Con il dito di Giovanni nel cuore di Dio.
Resta un'ultima domanda: come la croce diventa
perdono e riconciliazione anche per noi oggi?
La morte di Gesù (nel contesto della Pasqua) plasma,
rinnova, ricrea gli atteggiamenti spirituali ed i comportamenti
pratici del credente. Mediante l'opera dello Spirito, che agisce
in noi (attraverso i gesti ecclesiali e sacramentali), la nostra
esperienza assume i contorni di Gesù.
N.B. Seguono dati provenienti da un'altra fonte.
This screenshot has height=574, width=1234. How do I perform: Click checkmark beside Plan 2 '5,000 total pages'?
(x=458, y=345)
Infatti, il morire
di Gesù, rivelando la verità di Dio come amore
incondizionato, porta contemporaneamente a compimento la ricerca
dell'uomo circa la verità della sua esistenza e il
desiderio della sua libertà. L'uomo è tutto questo:
ricerca del vero e desiderio del bene, ma quando si chiude,
quando pretende di essere egli stesso la misura del vero e del
bene, lo spettacolo e la forza della croce di Gesù lo
riportano continuamente al volto autentico di Dio, lo
"giustificano" dinanzi a Lui. Solo così l'apertura alla
verità di Dio e l'aprirsi della libertà al
desiderio del bene, ritrovano "la" realizzazione - gratuita e
libera, mediante lo Spirito - dell'esistenza terrena. In essa ci
conformiamo alla Pasqua di Cristo, reintegrandoci
dall'alienazione del peccato e orientando la nostra
libertà al suo destino filiale Questo è il dono
dello Spirito, questa è la figura della fede e della
libertà castiana: essere e vivere nella comunione a Colui
che mi ha amato e ha dato se stesso per me (Gal 2,20).
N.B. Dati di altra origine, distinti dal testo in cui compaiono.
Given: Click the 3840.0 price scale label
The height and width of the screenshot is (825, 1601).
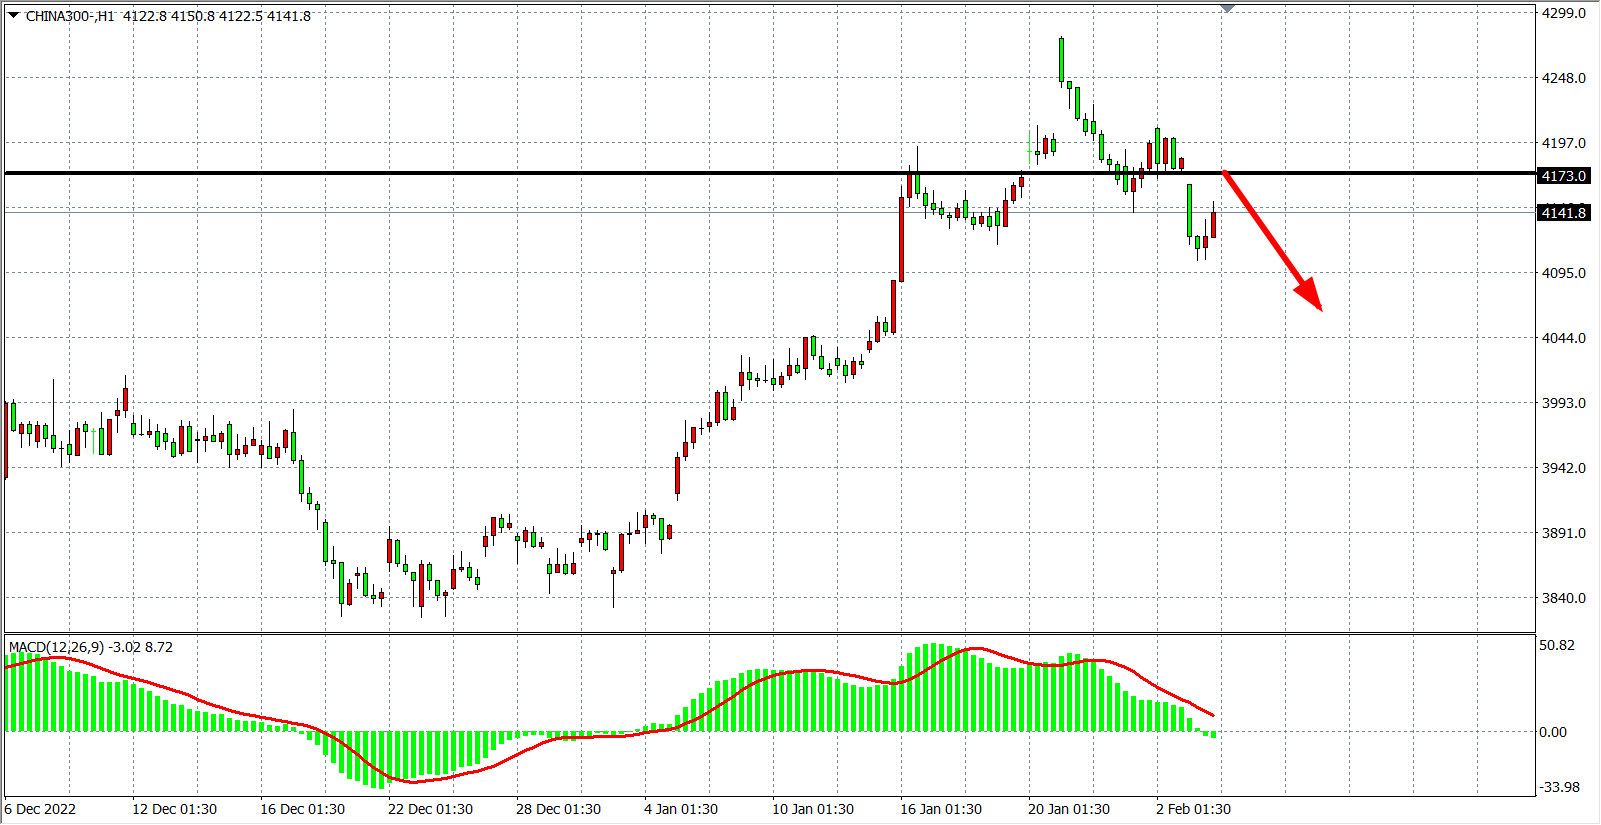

Perciò la figura del morire di Gesù è la
forma concreta e insuperabile in cui si rivela il volto di Dio e
la verità profonda della libertà umana,
perché ne è la vita in pienezza. Tale figura non
può essere rappresentata come un simbolo universale e come
un'idea o una legge separabile dalla storia di Gesù.
Pertanto la nostra libertà deve tornare continuamente a
Lui, può affidarsi con fede per comprenderne la misura e
il senso.
Con il dito di Giovanni, nel cuore del mistero della Pasqua, in
silenzio adorante e con incondizionato amore!